→ **Provided text**:

GREENVILLE, S.C. (WSPA) – Many low-income neighborhoods are continuing to feel the impact of growth in Greenville.
On North Leach Street in West Greenville, neighbors are facing a familiar battle in an area where development often means displacement.
“People with clipboards in their hands, getting out of the cars, walking around people’s houses who live there,” said Fr. Patrick Tuttle, Ofm. of St. Anthony of Padua Catholic Church in West Greenville.
Last Thursday, Fr. Tuttle was among community members who gathered for a public meeting about a proposed townhome development on the street.
The nine-unit development is slated to go on the nearly acre property owned by Robert Jenkins, Sr., a retired judge in Greenville County.
“This is a good man who’s done good and noble things all his life,” Tuttle said. “This latest decision of his is not consistent with our values.”
Jenkins told 7News he wishes to subdivide the property. He says the house that’s currently on the property is vacant and was recently vandalized. He says he hopes the new development makes the community safer.
Jenkins says the project is in the concept phase, and he does not have a lot of specifics. He doesn’t know how much he will sell the townhomes for but says it will be market rate. Townhomes nearby, in comparison, are being listed around half a million dollars.
Tuttle believes the Leach Street area is becoming so desirable because Mayor Knox White announced plans for the new Unity Park. He would like to see the city sequester land faster, so several non-profits can continue building affordable homes in the neighborhoods close to downtown. He says many people in the “working-poor” population need to live in those neighborhoods to be close to many of their hospitality jobs downtown.
Tuttle says if townhomes are built, that eliminates the option.

→ **Exercise tasks**:
(1) Decide whether each statement agrees with the Greenville townhome article: (a) The proposed development on North Leach Street would have nine units. (b) Jenkins has already set the sale price of the townhomes. (c) Tuttle ties the area's growing desirability to the announced plans for Unity Park. For each, answer yes or no and quote the words of the article that decide it.
(2) Carry on the news article about the proposed North Leach Street townhomes, beginning right after its last sentence.

→ **Data below**:
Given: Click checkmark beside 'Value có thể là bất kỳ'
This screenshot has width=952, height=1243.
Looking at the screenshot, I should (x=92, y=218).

→ **Solved tasks**:
(1)
(a) Yes: "The nine-unit development is slated to go on the nearly acre property"
(b) No: "He doesn’t know how much he will sell the townhomes for but says it will be market rate."
(c) Yes: "Tuttle believes the Leach Street area is becoming so desirable because Mayor Knox White announced plans for the new Unity Park."

(2)
“Once this land is transferred to three-story, over half a million dollar townhomes, it never goes back to that possibility,” Tuttle said. “It always remains that high end place…So the possibility of them living here is being displaced.”
Jenkins says displacement is not part of his plan. However, neighbors living next door to and nearby the development say they’re gearing up to have to move.
“We’re not going to be able to afford it, so it’s not for us,” Melvin Simpson, who lives in West Greenville, said.
Tuttle says he’s really concerned about Governor McMaster’s newly declared Opportunity Zones. The zones are part of a community development program where tax incentives are given to developers and investors, so they can revitalize impoverished communities.
“Making this a very lucrative place to build,” Tuttle said of the West Greenville neighborhood.
Opportunity Zones do not dictate affordable housing development.
It’s part of the reason why neighbors are torn about the townhome project. They want to see their neighborhood restored, but they want everyone to be able to enjoy the new developments.
“It might be good, but then again, you do need to fix homes up for the poor people, too you know,” Simpson said.
Jenkins says he will be presenting his plan in front of the city’s Planning Commission Board on August 16th at 3 p.m.